第13話

「何かのトラブル?」

「いや、契約内容が変更になっただけ」


 クライアントの電話を切った楢崎は、すぐさま手帳に何やら記入している。


「あっ!! ミックスフライ定食!!」

「……ホントだ」


 原と楢崎の昼食は、今日の日替わりランチのミックスフライ定食のようだ。

 原は既に完食に近いが、絶品のエビフライとサラダだけ残してるところを見ると、好物は一番最後に食べる派らしい。

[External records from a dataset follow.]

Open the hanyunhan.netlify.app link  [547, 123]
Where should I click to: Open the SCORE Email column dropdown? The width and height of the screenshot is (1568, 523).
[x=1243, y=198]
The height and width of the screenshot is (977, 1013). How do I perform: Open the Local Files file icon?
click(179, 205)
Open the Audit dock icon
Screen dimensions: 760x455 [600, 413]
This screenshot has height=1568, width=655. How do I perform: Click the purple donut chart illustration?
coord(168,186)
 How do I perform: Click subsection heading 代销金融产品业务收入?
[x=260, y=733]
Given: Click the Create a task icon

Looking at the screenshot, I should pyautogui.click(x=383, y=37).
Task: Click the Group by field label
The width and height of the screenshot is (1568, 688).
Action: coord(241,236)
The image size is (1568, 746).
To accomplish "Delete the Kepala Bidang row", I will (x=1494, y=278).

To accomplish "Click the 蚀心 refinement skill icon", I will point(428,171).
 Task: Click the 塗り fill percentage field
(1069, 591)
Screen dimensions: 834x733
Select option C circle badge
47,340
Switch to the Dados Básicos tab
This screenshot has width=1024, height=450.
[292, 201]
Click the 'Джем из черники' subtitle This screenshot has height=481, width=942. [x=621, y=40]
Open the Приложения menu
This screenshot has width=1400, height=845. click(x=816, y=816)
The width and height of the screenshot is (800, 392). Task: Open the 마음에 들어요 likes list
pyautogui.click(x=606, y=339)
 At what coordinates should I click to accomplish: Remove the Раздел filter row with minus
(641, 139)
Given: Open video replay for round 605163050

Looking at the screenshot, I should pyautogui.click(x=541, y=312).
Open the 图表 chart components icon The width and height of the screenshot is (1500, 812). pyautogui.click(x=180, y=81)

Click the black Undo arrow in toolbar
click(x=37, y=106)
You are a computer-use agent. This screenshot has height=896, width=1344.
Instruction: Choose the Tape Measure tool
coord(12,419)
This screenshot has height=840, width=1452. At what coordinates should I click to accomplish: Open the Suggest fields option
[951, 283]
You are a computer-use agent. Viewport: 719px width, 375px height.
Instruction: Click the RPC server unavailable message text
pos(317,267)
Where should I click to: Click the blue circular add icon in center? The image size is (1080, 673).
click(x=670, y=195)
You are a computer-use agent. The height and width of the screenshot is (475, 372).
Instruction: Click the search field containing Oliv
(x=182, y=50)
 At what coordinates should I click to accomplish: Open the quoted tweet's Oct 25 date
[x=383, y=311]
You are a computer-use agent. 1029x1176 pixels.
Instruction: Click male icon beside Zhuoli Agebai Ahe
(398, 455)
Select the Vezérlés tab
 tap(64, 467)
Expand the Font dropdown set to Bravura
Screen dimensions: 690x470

 楢崎は仕事の電話をしていたからなのか、殆ど手を付けてない状態。


「うちらがカウンター行った時はもう無かったんだよね」

「そりゃあ、残念だったな」

「メンションしてくれたらよかったのに」

「じゃあ、次ん時はメンションしてやるよ」

「絶対だよ?!」


 原は女性関係はチャラいけれど、こういう友情には意外と厚い。

 毎回の同期会の場所取りもスケジューリングも、ほぼ彼がしてくれている。


「GW、どこか行ったの?」

「俺は男友達三人と二泊三日で台湾」

「えっ、台湾? いいなぁ~」

「篠田は?」

「私は姉の結婚式で沖縄に行って来た」

「えー沖縄いいじゃん」

「聞こえはいいけど、ほぼ従妹の子の子守だったから」

「あぁ、それはつらっ……」

「楢崎は?」

「……友達とサーフィン」

「サーフィン出来るの?」

「馬鹿にしてんの?」

「いや、インドア派のイメージが強くて」

「スポーツは結構何でもするよ」

「へぇ~、意外だね」


 私を除いて三人で会話が弾む。

 これも、ほぼいつも通り。


「あっ!!」


 突然楢崎が声を張り上げ、入口の方を指差した。

 思わず、その方向へと視線を向ける。

 けれど、これと言って特別何かがあるようには見えない。